● **Written problem**
Give back each line of the entries below that contains the word "icon". Case matters.

Entries on finding words and elements:
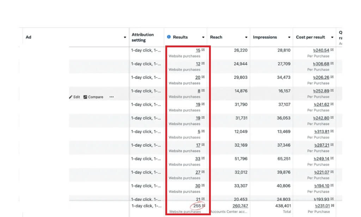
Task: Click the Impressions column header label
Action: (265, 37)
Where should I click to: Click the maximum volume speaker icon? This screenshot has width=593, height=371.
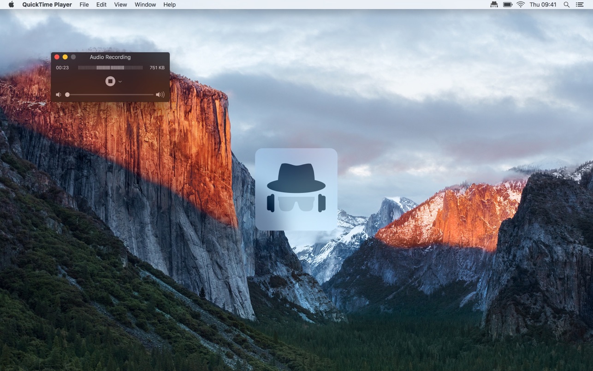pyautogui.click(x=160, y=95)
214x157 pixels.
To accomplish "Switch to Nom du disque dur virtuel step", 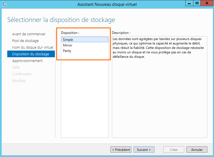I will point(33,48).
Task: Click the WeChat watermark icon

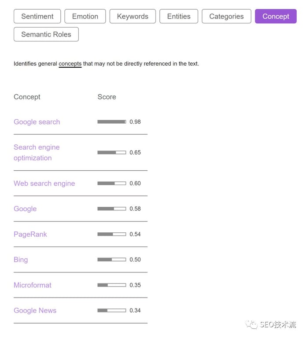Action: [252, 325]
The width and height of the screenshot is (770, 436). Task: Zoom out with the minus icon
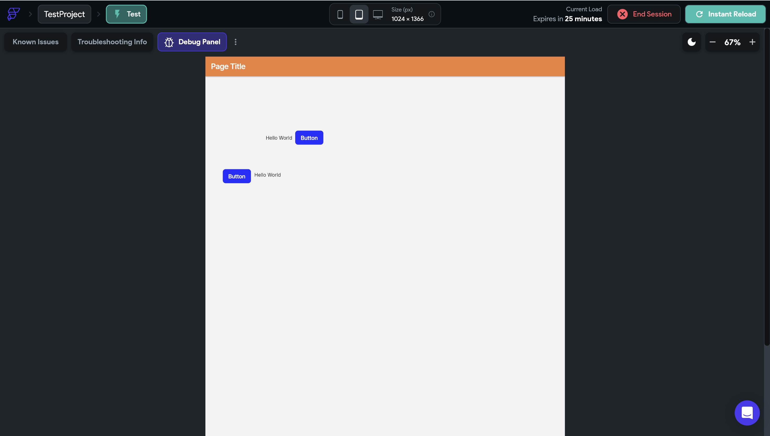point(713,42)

● **Solution to the problem**
Where should I click to: Click the maximum volume speaker icon? This screenshot has width=593, height=371.
Task: Click the WeChat watermark icon
The width and height of the screenshot is (770, 436). Task: Zoom out with the minus icon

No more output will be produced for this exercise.